沿革

お浄土への道

 迷いとは、進むべき道を見失っているということです。よく電話で、「お寺へ行きたいのですが、どの道を行けばいいのですか、迷っています」と話されています。進むべき道がはっきりすれば、生きる方向が定まります。私たちの人生、どの道を歩むことが、悔いなく力強く歩める道でしょうか。仏教は、生死(迷い)をこえていく道を教えていますが、仏教の中でもさまざまな道があります。どの道が私にふさわしい道かを知るには、私の現在地を知ることが必要です。

 「進むべき道がわかりません。迷っています」という方に、私は「現在地はどこですか」を聞き返します。現在地がわかれば進むべき道を指示することができるからです。
  仏法を聞くとは、阿弥陀さまの光に照らされ私自身の姿、即ち現在地が明らかになると同時に、阿弥陀さまが、私たちの進むべき道を指示してくださっていることが明らかになるのです。

 私は安心して迷える道、安心して間違えてもいい人生の道を進みたいです。迷ったらいけない、間違ったらいけないと力んで生きる道はとてもしんどいし、疲れて長つづきしません。また自分の思い通りにならなくても悔いなく生き、私がこの人生に生まれて良かったと心から思える人生の道を歩みたいです。

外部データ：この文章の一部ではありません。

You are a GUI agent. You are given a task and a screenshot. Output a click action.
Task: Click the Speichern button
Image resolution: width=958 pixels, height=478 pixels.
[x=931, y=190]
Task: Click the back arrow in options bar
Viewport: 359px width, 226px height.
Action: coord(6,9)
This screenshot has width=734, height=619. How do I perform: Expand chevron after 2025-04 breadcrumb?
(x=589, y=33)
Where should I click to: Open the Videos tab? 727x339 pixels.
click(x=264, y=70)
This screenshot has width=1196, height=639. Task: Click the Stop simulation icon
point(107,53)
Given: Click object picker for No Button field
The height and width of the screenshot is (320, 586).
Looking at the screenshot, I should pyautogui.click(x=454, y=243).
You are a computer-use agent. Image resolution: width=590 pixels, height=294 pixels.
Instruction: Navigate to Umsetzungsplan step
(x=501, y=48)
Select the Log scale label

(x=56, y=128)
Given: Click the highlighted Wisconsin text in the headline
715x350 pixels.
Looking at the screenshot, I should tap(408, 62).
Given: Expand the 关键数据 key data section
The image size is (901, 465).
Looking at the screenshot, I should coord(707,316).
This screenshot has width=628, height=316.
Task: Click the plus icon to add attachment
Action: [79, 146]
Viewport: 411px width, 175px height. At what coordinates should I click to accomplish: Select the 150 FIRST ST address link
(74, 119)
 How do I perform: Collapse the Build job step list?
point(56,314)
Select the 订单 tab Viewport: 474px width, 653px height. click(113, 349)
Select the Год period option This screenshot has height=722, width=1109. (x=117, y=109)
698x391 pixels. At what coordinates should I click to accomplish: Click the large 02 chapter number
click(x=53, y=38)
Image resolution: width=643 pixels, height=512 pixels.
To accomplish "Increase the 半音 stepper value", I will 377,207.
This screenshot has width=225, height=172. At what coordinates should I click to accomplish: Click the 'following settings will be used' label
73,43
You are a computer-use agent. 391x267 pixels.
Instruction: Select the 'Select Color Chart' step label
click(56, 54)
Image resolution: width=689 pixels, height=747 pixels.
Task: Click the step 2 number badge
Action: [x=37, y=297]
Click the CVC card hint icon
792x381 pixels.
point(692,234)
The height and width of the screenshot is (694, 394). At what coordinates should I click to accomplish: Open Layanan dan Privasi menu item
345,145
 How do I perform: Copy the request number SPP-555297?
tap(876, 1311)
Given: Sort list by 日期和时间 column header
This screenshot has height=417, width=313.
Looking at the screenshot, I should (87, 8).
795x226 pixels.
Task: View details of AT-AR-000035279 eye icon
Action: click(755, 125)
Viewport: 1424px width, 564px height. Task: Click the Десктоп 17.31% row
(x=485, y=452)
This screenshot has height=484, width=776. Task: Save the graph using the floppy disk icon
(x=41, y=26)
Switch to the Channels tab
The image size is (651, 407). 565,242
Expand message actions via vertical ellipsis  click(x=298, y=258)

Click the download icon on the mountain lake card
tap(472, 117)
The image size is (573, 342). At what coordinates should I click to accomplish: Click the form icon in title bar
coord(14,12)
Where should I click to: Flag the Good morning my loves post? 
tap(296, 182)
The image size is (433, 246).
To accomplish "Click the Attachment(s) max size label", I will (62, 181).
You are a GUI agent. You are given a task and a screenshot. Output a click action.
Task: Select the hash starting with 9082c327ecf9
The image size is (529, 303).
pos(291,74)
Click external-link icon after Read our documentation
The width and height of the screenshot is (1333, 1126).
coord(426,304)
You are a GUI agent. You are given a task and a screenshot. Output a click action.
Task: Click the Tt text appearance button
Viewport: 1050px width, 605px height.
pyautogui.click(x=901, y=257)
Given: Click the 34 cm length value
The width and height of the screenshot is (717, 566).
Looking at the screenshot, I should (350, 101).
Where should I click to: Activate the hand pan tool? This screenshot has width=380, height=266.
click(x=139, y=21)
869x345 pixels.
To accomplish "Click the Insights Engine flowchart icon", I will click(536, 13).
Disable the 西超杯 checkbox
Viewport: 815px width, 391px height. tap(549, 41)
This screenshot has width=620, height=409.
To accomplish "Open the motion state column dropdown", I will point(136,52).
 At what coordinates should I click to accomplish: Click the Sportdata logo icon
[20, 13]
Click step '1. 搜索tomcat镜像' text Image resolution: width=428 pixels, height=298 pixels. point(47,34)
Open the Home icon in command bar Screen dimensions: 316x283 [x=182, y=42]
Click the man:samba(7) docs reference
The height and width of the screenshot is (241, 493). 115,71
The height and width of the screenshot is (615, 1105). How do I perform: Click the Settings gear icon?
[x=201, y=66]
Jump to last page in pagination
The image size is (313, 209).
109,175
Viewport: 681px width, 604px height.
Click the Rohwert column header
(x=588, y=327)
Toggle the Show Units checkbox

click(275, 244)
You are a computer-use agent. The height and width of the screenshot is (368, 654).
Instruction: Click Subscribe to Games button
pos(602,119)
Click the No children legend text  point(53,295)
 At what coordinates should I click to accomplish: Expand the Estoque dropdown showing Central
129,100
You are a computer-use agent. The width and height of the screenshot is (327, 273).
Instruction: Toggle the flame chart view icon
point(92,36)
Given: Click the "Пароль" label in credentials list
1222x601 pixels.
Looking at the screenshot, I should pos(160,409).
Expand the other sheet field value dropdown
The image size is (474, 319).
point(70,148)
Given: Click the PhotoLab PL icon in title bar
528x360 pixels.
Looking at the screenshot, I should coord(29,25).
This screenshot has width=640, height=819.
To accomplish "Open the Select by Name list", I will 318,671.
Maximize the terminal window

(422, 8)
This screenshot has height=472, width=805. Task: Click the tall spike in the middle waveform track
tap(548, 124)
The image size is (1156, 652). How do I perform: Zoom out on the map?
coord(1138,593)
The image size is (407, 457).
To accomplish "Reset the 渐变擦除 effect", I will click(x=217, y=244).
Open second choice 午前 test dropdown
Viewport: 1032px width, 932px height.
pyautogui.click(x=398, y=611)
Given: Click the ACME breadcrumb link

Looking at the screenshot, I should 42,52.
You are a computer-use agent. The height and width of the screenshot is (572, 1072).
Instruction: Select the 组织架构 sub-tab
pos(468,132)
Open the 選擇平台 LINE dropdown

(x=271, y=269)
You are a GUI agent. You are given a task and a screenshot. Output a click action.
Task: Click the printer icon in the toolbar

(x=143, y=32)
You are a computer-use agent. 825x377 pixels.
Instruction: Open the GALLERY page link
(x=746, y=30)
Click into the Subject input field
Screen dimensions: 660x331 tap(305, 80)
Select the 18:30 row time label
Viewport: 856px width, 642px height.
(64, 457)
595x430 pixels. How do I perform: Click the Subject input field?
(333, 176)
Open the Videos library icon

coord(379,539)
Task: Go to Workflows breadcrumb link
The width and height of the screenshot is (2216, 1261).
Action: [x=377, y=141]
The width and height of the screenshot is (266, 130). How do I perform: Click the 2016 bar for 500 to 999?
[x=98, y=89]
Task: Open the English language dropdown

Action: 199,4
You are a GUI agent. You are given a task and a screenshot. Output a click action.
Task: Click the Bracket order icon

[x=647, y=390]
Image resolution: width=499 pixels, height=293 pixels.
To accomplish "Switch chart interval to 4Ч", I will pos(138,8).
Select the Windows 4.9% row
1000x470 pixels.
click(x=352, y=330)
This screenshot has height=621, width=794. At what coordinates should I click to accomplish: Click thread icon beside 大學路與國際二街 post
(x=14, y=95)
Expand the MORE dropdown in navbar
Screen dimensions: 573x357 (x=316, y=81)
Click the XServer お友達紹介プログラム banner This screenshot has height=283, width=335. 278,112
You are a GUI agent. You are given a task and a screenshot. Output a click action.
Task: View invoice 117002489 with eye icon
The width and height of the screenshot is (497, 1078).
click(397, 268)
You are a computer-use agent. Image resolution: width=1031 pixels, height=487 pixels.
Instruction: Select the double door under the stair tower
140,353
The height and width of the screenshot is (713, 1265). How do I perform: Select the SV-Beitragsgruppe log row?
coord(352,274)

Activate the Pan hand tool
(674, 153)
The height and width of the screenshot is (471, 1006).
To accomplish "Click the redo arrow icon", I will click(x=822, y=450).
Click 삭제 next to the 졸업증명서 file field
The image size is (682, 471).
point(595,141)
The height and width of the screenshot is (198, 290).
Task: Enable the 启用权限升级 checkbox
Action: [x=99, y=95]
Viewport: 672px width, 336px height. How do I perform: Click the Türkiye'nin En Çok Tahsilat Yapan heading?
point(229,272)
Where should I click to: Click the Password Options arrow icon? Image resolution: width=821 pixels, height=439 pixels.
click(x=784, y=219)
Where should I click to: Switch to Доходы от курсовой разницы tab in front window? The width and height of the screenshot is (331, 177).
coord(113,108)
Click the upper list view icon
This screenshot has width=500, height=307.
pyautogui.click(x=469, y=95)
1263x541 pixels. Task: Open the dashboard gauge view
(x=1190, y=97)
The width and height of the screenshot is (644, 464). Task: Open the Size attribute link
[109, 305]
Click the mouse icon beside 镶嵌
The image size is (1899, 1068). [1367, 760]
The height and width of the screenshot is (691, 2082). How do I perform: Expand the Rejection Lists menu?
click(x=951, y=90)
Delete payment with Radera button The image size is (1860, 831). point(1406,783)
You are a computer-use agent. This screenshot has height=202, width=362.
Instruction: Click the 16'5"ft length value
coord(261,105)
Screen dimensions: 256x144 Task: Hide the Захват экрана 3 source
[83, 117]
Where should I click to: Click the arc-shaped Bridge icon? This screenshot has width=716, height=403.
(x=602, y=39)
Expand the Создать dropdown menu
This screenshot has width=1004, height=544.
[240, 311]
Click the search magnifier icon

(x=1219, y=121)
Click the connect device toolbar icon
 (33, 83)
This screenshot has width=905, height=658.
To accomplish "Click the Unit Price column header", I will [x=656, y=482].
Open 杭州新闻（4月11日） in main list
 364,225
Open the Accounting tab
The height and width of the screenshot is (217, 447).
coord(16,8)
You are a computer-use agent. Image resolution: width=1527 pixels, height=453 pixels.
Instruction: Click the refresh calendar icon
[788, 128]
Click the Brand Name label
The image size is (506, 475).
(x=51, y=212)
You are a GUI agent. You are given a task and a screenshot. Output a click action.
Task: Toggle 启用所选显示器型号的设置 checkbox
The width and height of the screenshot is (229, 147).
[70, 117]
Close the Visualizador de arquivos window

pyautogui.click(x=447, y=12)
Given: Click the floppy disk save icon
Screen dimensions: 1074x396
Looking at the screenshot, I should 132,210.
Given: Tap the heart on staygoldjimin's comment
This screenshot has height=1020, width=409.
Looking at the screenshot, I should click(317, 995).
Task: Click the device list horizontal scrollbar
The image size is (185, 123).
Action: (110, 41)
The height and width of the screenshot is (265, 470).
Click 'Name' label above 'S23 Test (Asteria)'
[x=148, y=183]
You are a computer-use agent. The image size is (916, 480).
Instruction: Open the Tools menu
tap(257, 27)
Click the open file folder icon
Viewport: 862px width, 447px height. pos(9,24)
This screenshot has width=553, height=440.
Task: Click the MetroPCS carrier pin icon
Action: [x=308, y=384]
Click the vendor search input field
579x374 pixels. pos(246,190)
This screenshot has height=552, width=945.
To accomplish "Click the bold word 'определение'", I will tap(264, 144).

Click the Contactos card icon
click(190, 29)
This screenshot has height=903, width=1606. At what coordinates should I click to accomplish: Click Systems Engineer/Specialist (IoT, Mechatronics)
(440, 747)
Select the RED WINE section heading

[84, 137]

 二河白道の譬に、限りなき煩悩によって苦しんでいる旅人が、前にも進むことができず、後ろにも下がることができず、またとどまることもできない状態の中で、お釈迦さまが「汝ただ決定してこの道を尋ねて行け」と示され、阿弥陀さまが「汝一心正念にして直ちに来たれ」と私たちにお浄土への道を歩みなさいとよびかけられています。このお浄土への道を歩む人は、霊やタタリの迷信に振り回されることもありませんし、いくら私が間違っても、間違うことのない阿弥陀さまが私の生きる依りどころとなってくださっているから安心です。「この道より我を生かす道なし」です。どうか皆さまと共にこのお浄土への道を歩みたいものです。